== Исходный текст
Этот способ осмысления вещей привёл к всевозможным примерам борьбы, таким как «TAZ» («Временные автономные зоны») Хаким Бея (Hakim Bey), где «происходящее» в шикарной художественной галерее может «временно» составлять автономное пространство. Или мы могли бы вспомнить всё ещё очень популярные разновидности альтернативных форм потребления, которые должны спасти нас от катастрофы посредством индивидуальной этики.
КБВ: Согласны ли вы с Жан-Клодом Мише (Jean-Claude Michéa), когда он говорит, что Фуко является культурным дополнением Хайека, Фридмана и Гари Беккера?
ДЗ: Я бы сказал, более чем «дополнением» Хайека и Фридмана; проблема с Фуко состоит в том, что он неявно принял их представление о рынке: менее нормативное, менее принудительное и более терпимое пространство для экспериментов меньшего масштаба в сравнении с государством всеобщего благосостояния, как субъектом, управляемым большинством. Фридман всегда любил говорить, что «урна для голосования даёт согласие без единодушия», а «рынок создаёт единодушие без единства». По его мнению, рынок по определению представляет собой более демократичный механизм, чем политическая дискуссия, потому что он защищает множественную природу личных предпочтений.
Я думаю, что Фуко косвенно помогал распространять эту ложную дихотомию. Этим я не хочу сказать, что мы должны отбросить борьбу против определённых видов нормализации или принуждения - как сказал Фуко, искусство «не быть столь управляемыми». Это правда, что послевоенное государство всеобщего благосостояния стремилось воспроизвести определённую модель семьи и системы правосудия для определённых криминальных «образцов». Но по определению вся политика – государственная или неолиберальная – является нормативной. И это хорошо для сопротивления этим механизмам. Но это не значит, что мы можем обойтись без нормативности. Если мы решаем предоставить каждому основной доход вместо бесплатной медицинской помощи, мы заменяем одну нормативность (которая определяет определённые субъекты через определённые «социальные права») на другую (которая отдаёт приоритет индивидуальному «выбору» на рынке). Но Фуко, в контексте французского «антитоталитаризма» в основном связывал эти механизмы нормативности с государством, и потому косвенно рассматривал рынок как площадку для более простого подрыва нормативности.
Как бы ни было важно исследование Фуко способов, которыми такие институты, как социальное обеспечение или система правосудия, приписывают нам определённую концепцию нас самих, он полностью упустил нормативность и принуждение рынка. По его мнению, именно политика, появляющаяся в суверенной модели, особенно при правлении большинства, была, по сути, пространством принуждения и нормативности. Безличные и децентрализованные сигналы рынка были соблазнительной альтернативой политическим установкам в том смысле, что они, казалось, защищали второстепенный выбор, предположительно именно с помощью поведения в «среде», в которой они действовали.
====
● Задание
Перепишите текст о Фуко и рынке от слов "Этот способ осмысления" до слов "и Гари Беккера?" включительно, заменив "катастрофы" на "гибели".
== Данные
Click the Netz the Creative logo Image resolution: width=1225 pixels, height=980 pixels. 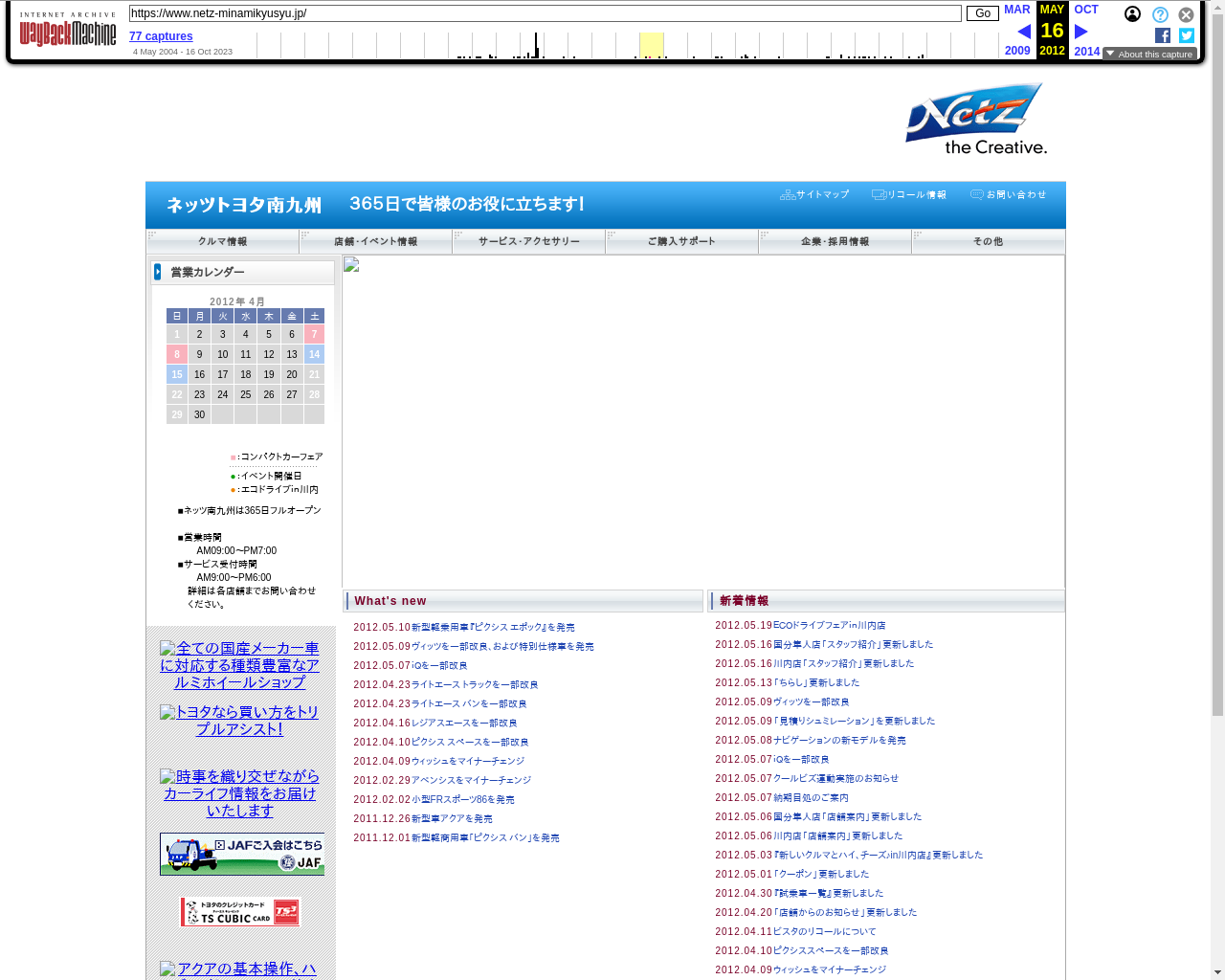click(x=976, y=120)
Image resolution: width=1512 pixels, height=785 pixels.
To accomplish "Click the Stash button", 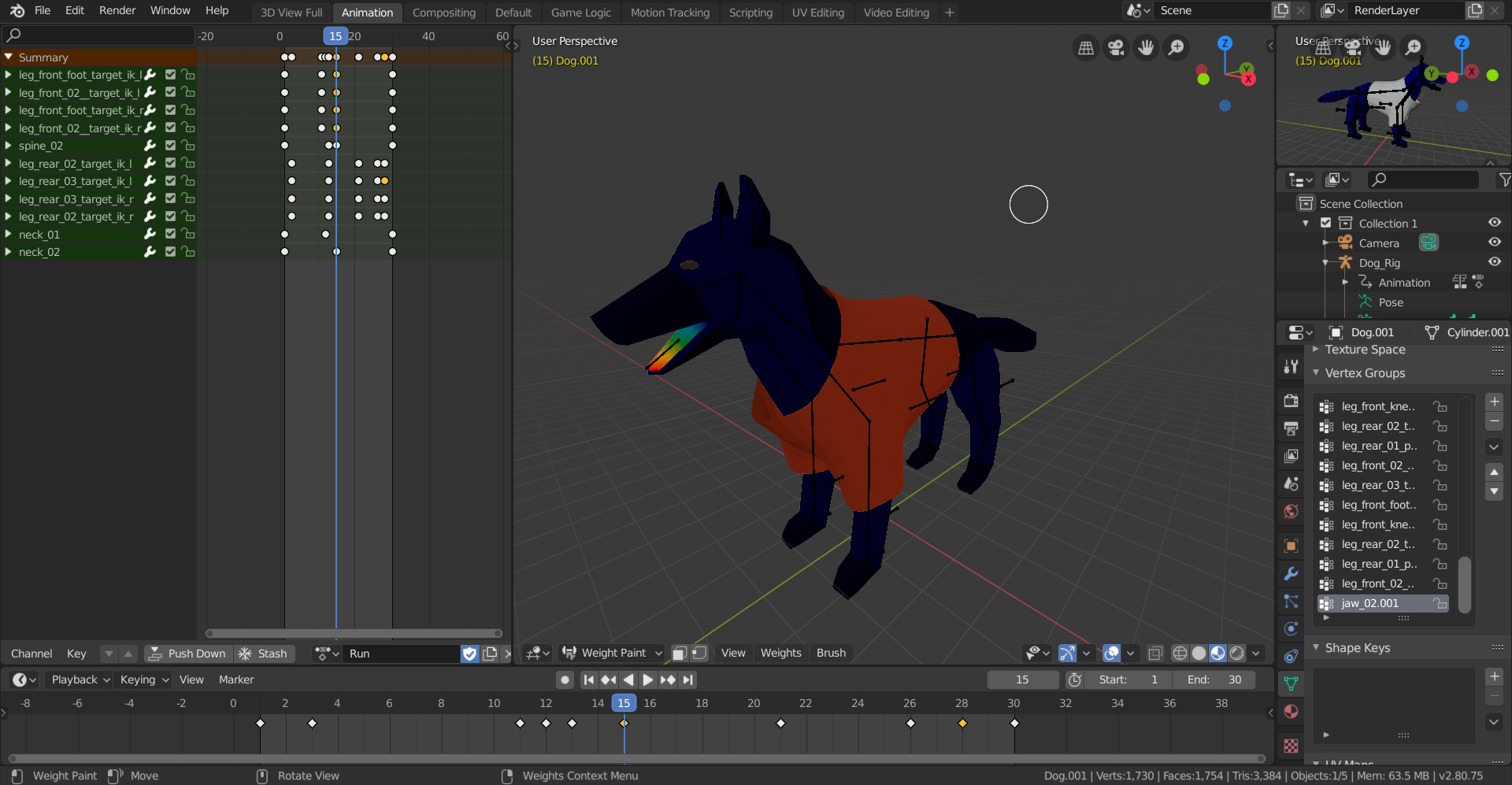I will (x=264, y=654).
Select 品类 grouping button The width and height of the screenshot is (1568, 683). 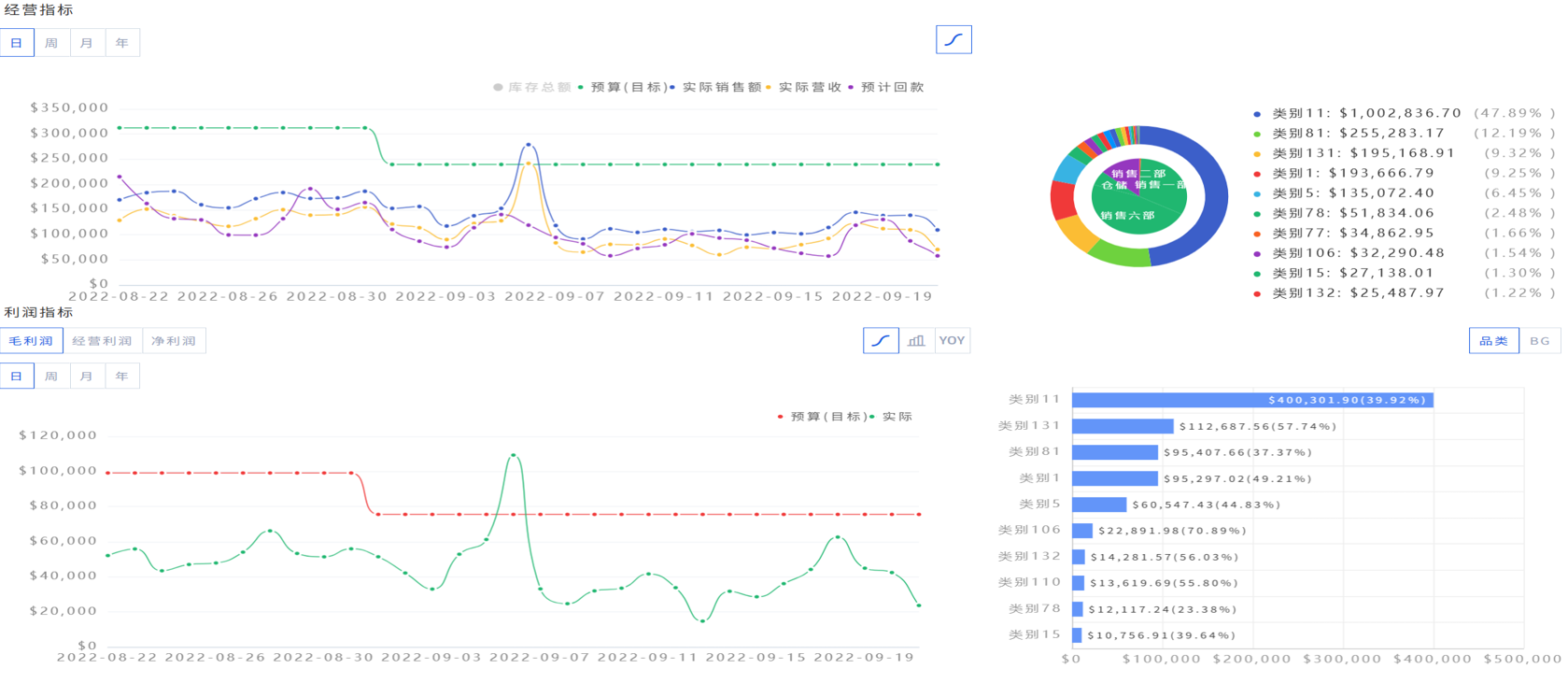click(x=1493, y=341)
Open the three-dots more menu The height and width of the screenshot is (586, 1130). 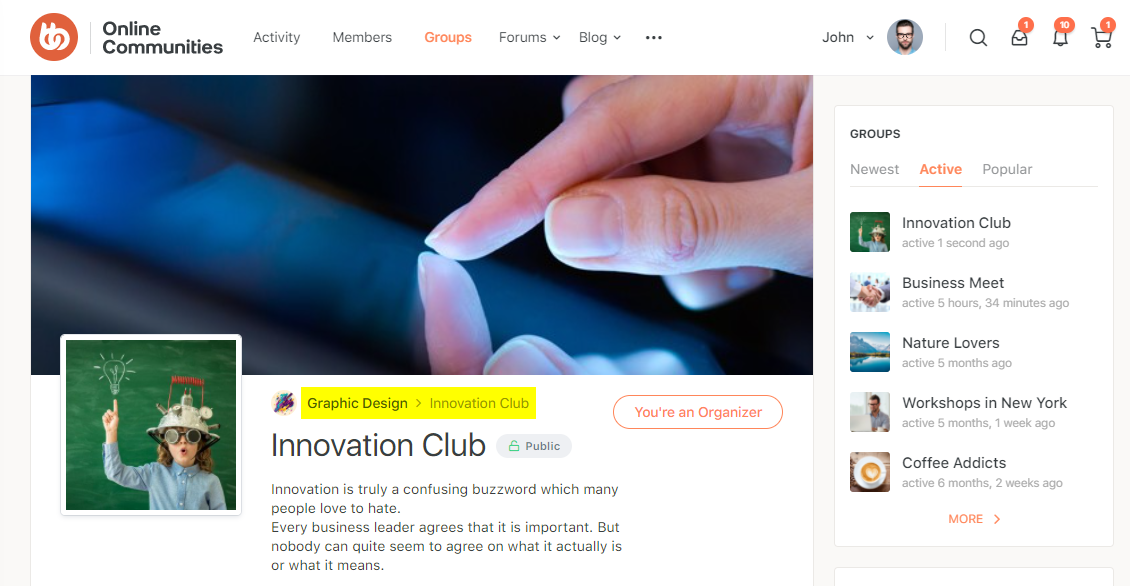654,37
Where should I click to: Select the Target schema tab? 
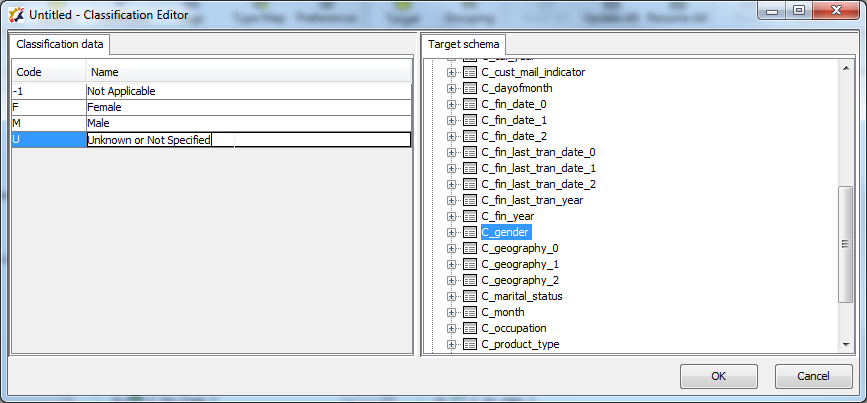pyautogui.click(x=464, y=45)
====
== Данные
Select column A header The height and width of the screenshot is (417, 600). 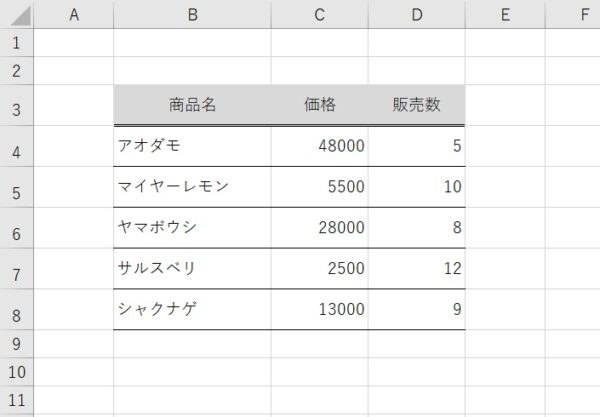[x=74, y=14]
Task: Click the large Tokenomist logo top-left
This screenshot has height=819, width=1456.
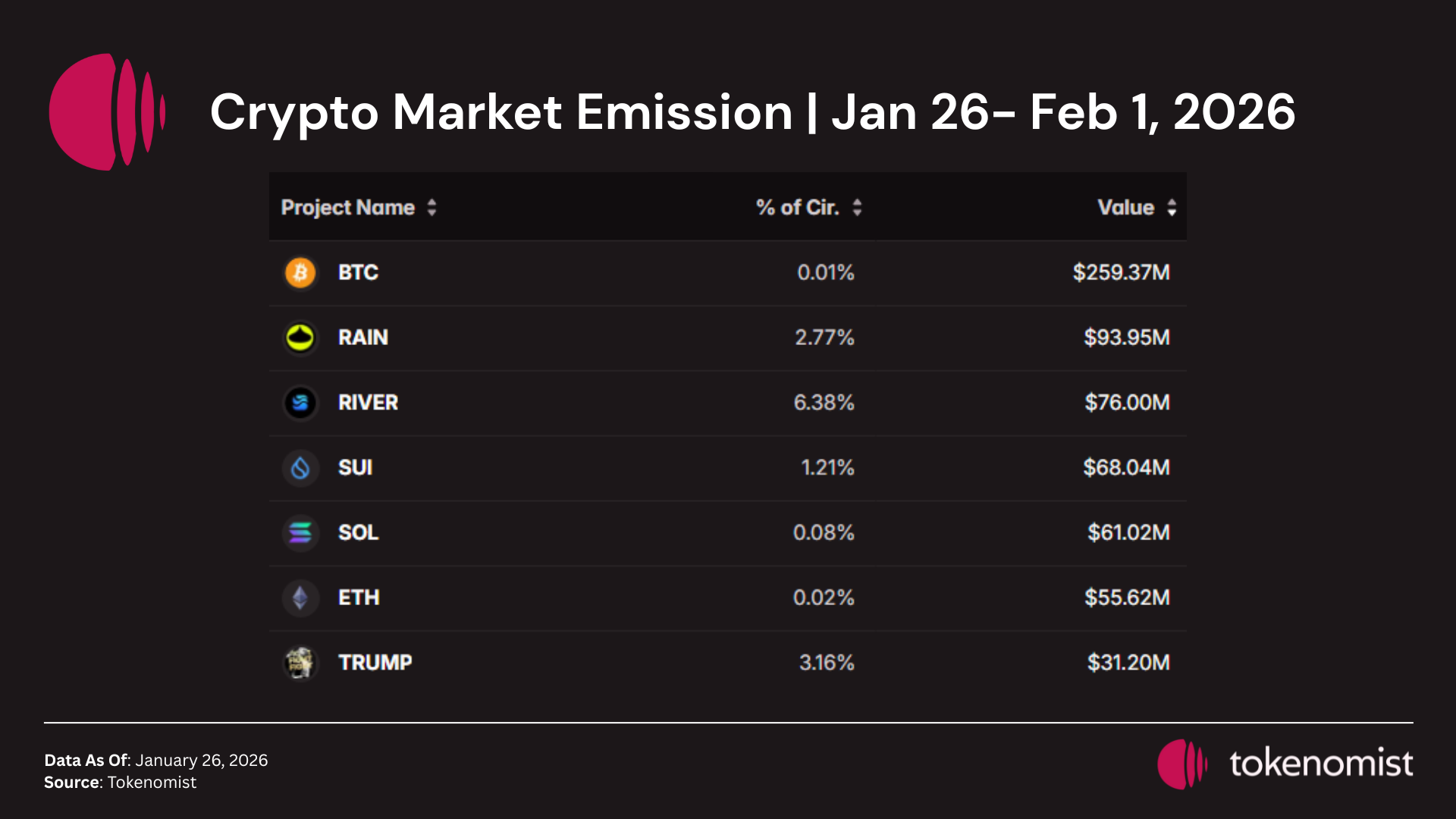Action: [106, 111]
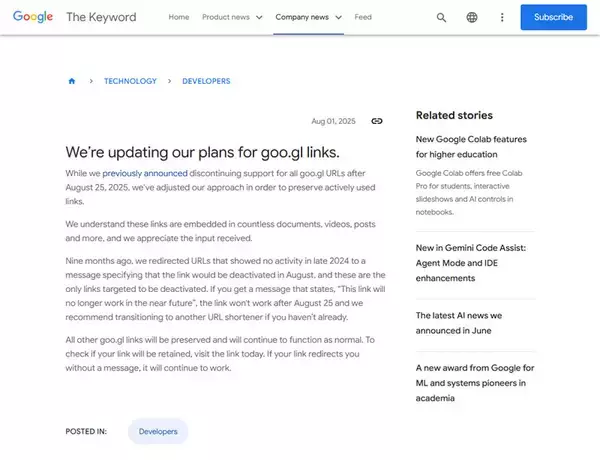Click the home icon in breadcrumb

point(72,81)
====
== Данные
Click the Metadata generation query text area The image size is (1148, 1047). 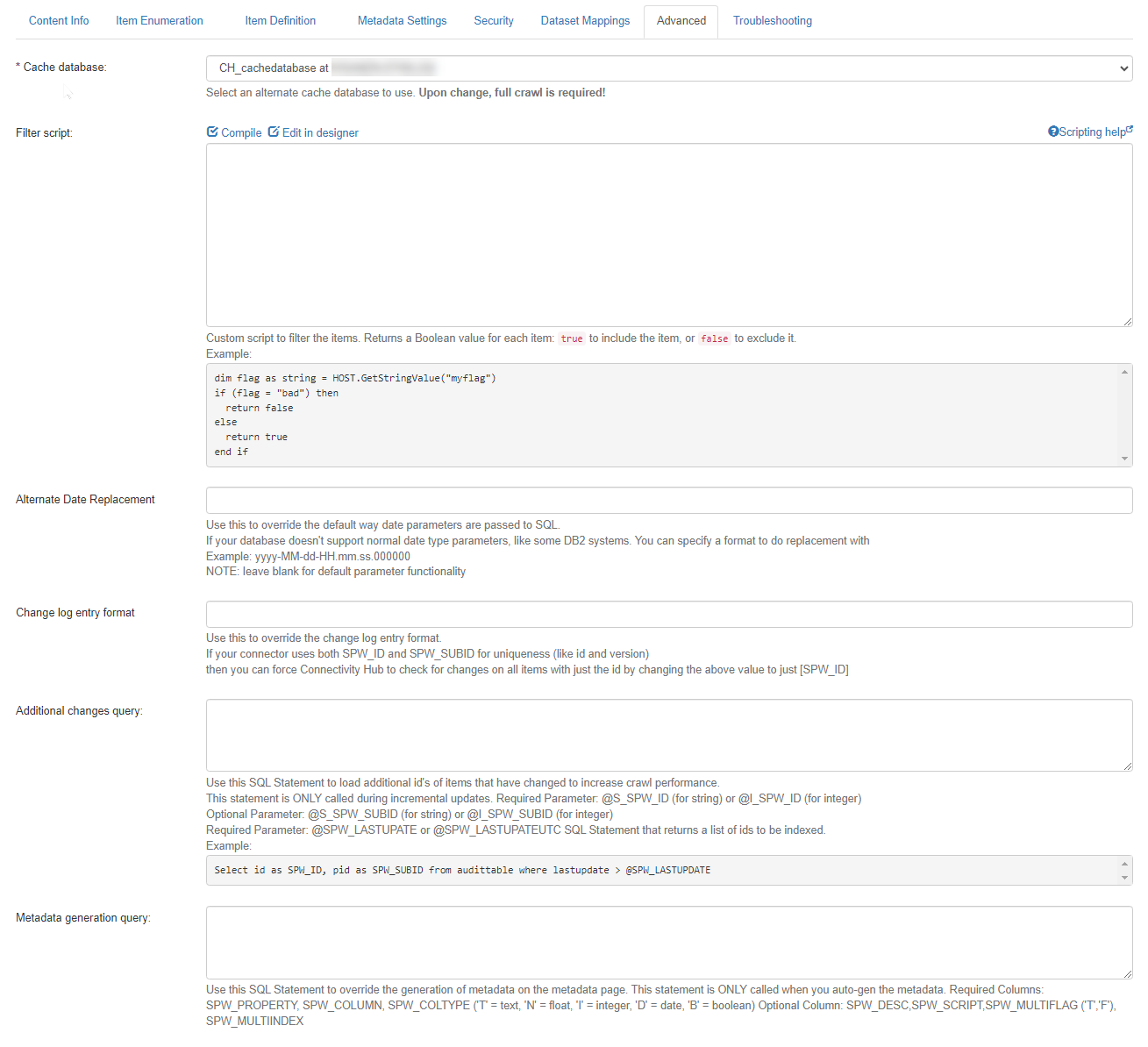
====
● Ответ
Этот способ осмысления вещей привёл к всевозможным примерам борьбы, таким как «TAZ» («Временные автономные зоны») Хаким Бея (Hakim Bey), где «происходящее» в шикарной художественной галерее может «временно» составлять автономное пространство. Или мы могли бы вспомнить всё ещё очень популярные разновидности альтернативных форм потребления, которые должны спасти нас от гибели посредством индивидуальной этики.
КБВ: Согласны ли вы с Жан-Клодом Мише (Jean-Claude Michéa), когда он говорит, что Фуко является культурным дополнением Хайека, Фридмана и Гари Беккера?